The problem I have is that it looks too dark, and I'm not sure why.

enter image description here

This is for a metallic sphere with low roughness. For such a low roughness, it could make sense that the GGX lobe is so narrow that we are missing it. But things don't improve with higher roughness.

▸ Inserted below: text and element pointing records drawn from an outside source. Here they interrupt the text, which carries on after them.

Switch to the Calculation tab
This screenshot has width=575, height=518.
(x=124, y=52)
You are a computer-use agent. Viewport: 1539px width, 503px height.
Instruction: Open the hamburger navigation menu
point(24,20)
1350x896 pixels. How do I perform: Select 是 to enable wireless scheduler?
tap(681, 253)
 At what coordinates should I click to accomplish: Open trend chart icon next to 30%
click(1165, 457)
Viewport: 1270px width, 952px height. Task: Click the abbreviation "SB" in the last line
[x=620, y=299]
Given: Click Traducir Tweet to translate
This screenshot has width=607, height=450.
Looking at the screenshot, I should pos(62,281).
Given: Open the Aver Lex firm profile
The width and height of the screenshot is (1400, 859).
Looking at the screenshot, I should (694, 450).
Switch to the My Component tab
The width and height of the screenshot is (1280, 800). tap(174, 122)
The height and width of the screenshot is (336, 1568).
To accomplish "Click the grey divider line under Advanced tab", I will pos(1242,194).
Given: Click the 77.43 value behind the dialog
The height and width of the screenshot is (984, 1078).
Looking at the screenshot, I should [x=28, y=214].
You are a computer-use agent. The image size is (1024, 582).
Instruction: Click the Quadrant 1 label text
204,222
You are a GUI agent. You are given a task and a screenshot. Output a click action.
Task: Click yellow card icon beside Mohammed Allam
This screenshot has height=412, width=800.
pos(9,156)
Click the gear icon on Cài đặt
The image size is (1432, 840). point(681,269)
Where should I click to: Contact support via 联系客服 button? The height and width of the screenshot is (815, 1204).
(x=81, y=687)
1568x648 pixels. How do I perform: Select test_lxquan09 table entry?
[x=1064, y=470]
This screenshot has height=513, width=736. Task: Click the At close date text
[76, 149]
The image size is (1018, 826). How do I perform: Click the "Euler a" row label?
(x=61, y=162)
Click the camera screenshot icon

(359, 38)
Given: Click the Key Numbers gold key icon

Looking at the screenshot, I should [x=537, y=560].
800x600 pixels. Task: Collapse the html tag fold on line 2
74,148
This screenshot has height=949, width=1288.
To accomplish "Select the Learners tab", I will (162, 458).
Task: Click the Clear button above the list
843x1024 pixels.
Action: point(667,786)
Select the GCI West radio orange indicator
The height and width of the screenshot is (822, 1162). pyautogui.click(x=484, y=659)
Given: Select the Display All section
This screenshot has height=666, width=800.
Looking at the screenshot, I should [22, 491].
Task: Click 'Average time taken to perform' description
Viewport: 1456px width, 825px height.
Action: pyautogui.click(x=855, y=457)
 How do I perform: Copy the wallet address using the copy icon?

When I increase the roughness it goes completely dark:

enter image description here

If I multiply the resulting color by 10 I can tell there is something:

enter image description here

This is my main shader function:

vec3 bruteForce()
{
    vec3 N = normalize(v_normal);
    vec3 V = normalize(u_camPos - v_pos);
    float NoV = max(0.0001, dot(N, V));

    vec3 F0 = mix(vec3(0.04), u_albedo, u_metallic);
    vec3 F = fresnelSchlick(NoV, F0);
    vec3 k_spec = F;
    vec3 k_diff = (1 - k_spec) * (1 - u_metallic);

    vec3 specular = vec3(0.0, 0.0, 0.0);
    for(uint iSample = 0u; iSample < u_numSamples; iSample++)
    {
        uvec3 seedUInt = pcg_uvec3_uvec3(uvec3(gl_FragCoord.x, gl_FragCoord.y, iSample));
        vec2 seed2 = vec2(makeFloat01(seedUInt.x), makeFloat01(seedUInt.y));
        vec3 L = uniformSample(seed2, N);
        vec3 H = normalize(V + L);
        vec3 env = texture(u_envTex, L).rgb;

        float NoL = max(0.0001, dot(N, L));
        float NoH = max(0.0001, dot(N, H));
        float NoH2 = NoH * NoH;
        float rough4 = u_rough2*u_rough2;
        float q = NoH2 * (rough4 - 1.0) + 1.0;
        float D = rough4 / (PI * q*q);
        float G = ggx_G_smith(NoV, NoL, u_rough2);
        vec3 fr = F * G * D / (4 * NoV * NoL);
        specular += fr * env * NoL;
    }
    specular /= float(u_numSamples);

    return specular;
}

Here are the other helper functions:

vec3 fresnelSchlick(float NoV, vec3 F0)
{
    return F0 + (1.0 - F0) * pow(1.0 - NoV, 5.0);
}

float ggx_G(float NoV, float rough2)
{
  float rough4 = rough2 * rough2;
  return 2.0 * (NoV) /
    (NoV + sqrt(rough4 + (1.0 - rough4) * NoV*NoV));
}

// geometry term
float ggx_G_smith(float NoV, float NoL, float rough2)
{
  return ggx_G(NoV, rough2) * ggx_G(NoL, rough2);
}

// this is a hash function for generating pseudo-random numbers. Taken from here: http://jcgt.org/published/0009/03/02/
uvec3 pcg_uvec3_uvec3(uvec3 v)
{
    v = v * 1664525u + 1013904223u;
    v.x += v.y*v.z;
    v.y += v.z*v.x;
    v.z += v.x*v.y;
    v = v ^ (v>>16u);
    v.x += v.y*v.z;
    v.y += v.z*v.x;
    v.z += v.x*v.y;
    return v;
}

// Construct a float with half-open range [0:1] using low 23 bits.
// All zeroes yields 0.0, all ones yields the next smallest representable value below 1.0.
// https://stackoverflow.com/a/17479300/1754322
float makeFloat01( uint m ) {
    const uint ieeeMantissa = 0x007FFFFFu; // binary32 mantissa bitmask
    const uint ieeeOne      = 0x3F800000u; // 1.0 in IEEE binary32

    m &= ieeeMantissa;                     // Keep only mantissa bits (fractional part)
    m |= ieeeOne;                          // Add fractional part to 1.0

    float  f = uintBitsToFloat( m );       // Range [1:2]
    return f - 1.0;                        // Range [0:1]
}

Can you help me find the problem please?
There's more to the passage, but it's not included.